Module quant_linear

Expand description

QuantLinear<B> — keeps Q4_K_M (or future k-quant) weights quantised in backend memory and dequants on-demand per forward call.

Contrast with GgufLinear<B> which eagerly dequants Q4_K_M to fp32/fp16 at load time. That eager path inflates an 8B model from ~5 GB on disk to 16-32 GB in RAM — fine for safetensors-fp16 sources but wasteful for GGUF Q4_K_M and a non-starter for 30B-A3B on a 32 GB Mac.

The Q4 → fp16 conversion happens inside Backend::gemm_q4_k, into a transient buffer that’s freed after the matmul. Memory footprint is the on-disk Q4 size + a per-call transient ~= one weight matrix’s worth of fp16.

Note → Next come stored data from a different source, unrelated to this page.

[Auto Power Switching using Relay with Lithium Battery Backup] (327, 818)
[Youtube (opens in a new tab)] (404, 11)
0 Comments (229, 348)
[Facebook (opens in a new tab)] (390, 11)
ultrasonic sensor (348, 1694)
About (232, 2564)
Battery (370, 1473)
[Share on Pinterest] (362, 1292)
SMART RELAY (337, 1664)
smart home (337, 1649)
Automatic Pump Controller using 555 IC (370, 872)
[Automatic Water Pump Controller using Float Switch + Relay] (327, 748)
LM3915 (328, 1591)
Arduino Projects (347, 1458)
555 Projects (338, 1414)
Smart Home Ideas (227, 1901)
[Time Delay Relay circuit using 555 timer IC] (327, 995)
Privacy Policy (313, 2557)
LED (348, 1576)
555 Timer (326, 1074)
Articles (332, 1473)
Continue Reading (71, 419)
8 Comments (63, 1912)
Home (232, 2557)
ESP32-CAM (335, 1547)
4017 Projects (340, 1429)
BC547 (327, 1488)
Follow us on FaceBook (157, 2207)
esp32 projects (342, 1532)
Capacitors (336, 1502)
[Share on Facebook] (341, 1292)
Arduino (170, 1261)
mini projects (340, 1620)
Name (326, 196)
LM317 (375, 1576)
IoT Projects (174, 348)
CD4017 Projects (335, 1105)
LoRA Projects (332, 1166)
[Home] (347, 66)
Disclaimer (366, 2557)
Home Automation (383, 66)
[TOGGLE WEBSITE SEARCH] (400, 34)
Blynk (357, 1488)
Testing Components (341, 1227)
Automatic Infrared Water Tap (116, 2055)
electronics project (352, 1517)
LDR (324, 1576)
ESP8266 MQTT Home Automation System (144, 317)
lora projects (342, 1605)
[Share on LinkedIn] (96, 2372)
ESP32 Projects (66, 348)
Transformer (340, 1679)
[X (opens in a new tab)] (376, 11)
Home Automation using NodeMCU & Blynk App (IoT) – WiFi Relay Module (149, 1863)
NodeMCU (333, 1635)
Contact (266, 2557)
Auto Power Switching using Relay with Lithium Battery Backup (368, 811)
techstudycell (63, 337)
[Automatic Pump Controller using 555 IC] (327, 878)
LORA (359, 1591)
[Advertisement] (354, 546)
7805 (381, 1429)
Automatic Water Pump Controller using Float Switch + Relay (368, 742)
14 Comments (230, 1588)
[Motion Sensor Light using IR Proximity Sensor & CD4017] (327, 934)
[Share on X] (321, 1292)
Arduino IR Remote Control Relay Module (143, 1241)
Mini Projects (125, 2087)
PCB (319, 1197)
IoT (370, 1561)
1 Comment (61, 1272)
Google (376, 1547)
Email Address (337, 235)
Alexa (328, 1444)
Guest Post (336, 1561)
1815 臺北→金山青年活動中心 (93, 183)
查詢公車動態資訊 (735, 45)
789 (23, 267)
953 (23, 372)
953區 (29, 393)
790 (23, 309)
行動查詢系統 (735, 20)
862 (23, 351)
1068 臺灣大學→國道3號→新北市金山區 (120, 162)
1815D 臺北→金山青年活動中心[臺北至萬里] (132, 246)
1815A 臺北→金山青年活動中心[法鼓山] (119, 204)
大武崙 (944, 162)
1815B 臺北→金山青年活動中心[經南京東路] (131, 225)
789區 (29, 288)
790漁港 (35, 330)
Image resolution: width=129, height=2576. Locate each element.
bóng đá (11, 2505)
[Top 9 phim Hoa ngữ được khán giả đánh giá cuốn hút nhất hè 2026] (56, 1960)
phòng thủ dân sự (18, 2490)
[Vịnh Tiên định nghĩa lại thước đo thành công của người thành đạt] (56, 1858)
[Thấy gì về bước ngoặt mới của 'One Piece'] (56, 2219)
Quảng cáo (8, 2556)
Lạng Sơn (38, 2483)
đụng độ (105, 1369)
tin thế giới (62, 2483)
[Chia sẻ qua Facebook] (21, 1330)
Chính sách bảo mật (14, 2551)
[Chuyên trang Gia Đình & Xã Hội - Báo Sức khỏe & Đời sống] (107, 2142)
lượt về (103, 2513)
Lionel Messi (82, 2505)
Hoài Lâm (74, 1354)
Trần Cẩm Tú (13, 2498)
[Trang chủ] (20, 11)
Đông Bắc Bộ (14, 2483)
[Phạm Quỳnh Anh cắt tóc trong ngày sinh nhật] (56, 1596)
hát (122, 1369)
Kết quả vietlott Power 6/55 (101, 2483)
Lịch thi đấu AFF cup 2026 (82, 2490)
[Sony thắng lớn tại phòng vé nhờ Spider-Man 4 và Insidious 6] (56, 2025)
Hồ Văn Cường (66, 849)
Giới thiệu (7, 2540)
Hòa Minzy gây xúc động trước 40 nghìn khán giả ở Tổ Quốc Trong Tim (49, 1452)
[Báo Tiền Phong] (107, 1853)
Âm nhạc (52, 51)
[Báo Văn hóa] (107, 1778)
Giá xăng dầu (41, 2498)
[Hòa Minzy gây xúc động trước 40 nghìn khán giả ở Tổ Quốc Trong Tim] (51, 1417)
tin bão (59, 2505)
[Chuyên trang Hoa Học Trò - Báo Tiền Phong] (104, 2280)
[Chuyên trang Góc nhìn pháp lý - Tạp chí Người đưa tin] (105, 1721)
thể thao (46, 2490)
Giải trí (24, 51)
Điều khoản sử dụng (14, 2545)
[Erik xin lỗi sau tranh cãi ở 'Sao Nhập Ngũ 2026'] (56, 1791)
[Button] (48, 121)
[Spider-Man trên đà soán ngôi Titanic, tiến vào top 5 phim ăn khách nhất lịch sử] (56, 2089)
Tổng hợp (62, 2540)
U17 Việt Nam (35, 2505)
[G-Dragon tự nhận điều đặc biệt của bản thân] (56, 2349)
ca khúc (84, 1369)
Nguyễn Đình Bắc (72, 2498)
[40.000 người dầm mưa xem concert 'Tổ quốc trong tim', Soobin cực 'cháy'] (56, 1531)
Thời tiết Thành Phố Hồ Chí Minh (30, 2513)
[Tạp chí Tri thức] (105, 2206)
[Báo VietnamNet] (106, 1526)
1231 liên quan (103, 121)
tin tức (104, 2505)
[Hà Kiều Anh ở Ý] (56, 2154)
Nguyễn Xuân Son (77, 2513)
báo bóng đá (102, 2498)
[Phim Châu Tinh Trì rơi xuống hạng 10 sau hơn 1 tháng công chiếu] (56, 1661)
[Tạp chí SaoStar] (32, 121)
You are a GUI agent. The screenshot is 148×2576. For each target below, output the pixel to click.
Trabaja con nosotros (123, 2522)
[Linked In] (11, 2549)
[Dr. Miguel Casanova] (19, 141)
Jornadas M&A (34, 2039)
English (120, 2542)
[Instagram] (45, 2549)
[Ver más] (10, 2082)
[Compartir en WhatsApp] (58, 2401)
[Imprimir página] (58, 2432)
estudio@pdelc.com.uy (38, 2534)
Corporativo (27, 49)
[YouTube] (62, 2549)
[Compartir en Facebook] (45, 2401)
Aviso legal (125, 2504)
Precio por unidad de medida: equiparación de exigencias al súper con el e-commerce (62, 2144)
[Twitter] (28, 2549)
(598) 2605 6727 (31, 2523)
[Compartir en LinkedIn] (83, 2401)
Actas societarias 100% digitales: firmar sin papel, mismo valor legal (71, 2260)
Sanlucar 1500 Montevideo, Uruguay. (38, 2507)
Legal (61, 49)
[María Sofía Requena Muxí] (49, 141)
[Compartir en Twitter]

Phase 1D scope: direct (un-fused) Q4_K_M projections only — o_proj, down_proj, lm_head, embed_tokens, etc. Fused projections (qkv_proj, gate_up_proj) keep falling through to GgufLinear’s eager-dequant path; the loader’s split-fusion logic already concatenates the dequanted parts into one dense weight.

Structs§

QuantLinear: Linear projection backed by a GGUF k-quant weight kept quantised in backend memory.